Anyway, Tyler, his dad and I think this is going to be a really good thing for him. The doctor doesn’t accept Tyler’s insurance so I hope for this will help him. I really couldn’t find a doctor in Tyler’s network and this doctor has a really good reputation.

This week is a short week due to Thanksgiving break and we have had trouble every day. It would only be half of the story if I told you that Tyler was always the victim. He does on occasion show disrespect to his classmates and teachers. It just seems that their responses are so much worse.

Yesterday was just a plain and simple case of bullying. Tyler and his two friends were at recess and the aide asked them to collect the balls from the other kids because recess was ending. A boy would not give Tyler one of the balls and was playing keep away from him. He then punched Tyler in the stomach and knocked him to the ground where he and some other kids kicked Tyler. He also took his face and shoved it on the concrete. He was also saying things like “S*ck my d*ick” and calling him a “p*ssy”. The aide saw what was happening and she ran to pull the bully off of Tyler but the boy broke free from her and continued hitting him. Finally the aide picked up Tyler and starting running inside with him although the boy continued to run after them.

Amazingly, Tyler had some sore spots but was basically okay. The ringleader who started the fight was suspended. At first Tyler didn’t want to go to school today but he agreed to go and I was proud of him.

I know this is the best the school can do but I would like to shake this kid who would hurt my baby like that. What kind of animal is he? Next year Tyler will be in middle school where he will be facing eighth graders and what kind of damage could happen to him then?

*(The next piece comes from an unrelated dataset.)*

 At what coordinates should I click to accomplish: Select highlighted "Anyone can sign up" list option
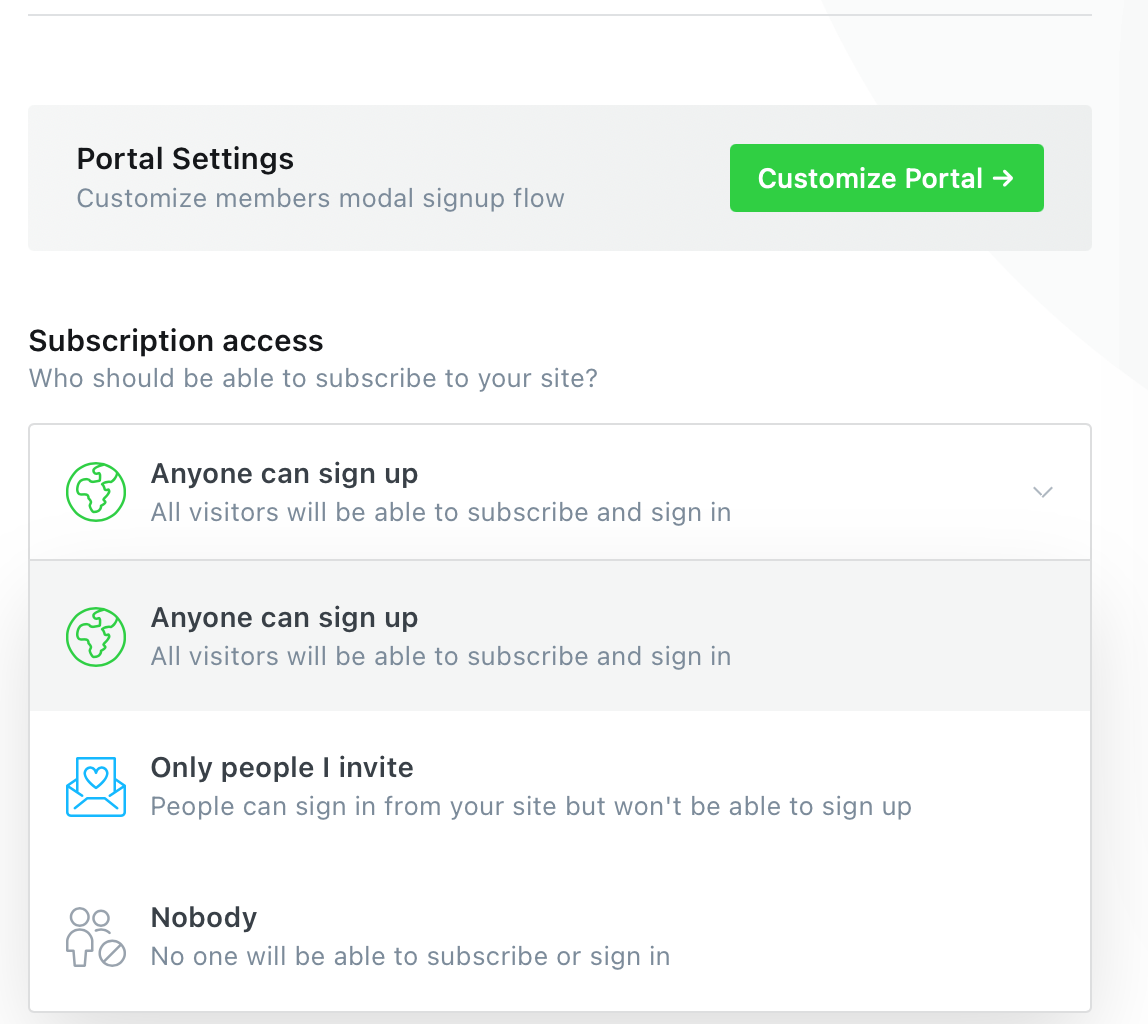point(560,636)

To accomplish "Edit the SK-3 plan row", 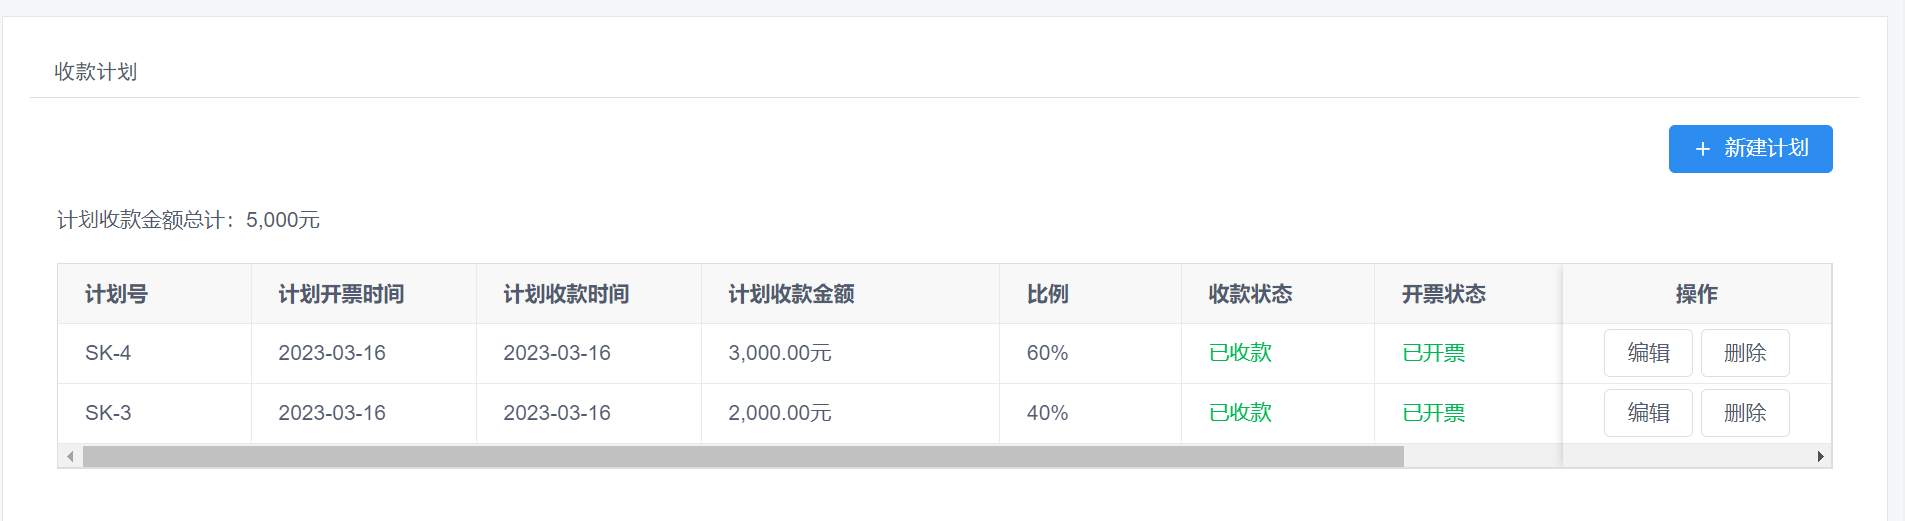I will [1648, 413].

I’ve been very down about this incident. I feel so powerless because I can’t be there to protect him and I know no parent can. Yesterday I kind of hid under the covers and didn’t help with the cooking. Jacques allowed me to be depressed and I needed it too, I needed to be sad for my boy. Today I felt sick to my stomach and laid in bed and Jacques took care of me.

Has your kid ever been bullied, or has been the one who is bullying? What did you do about it? Did you feel satisfied with the school’s actions?

Tyler in his first play.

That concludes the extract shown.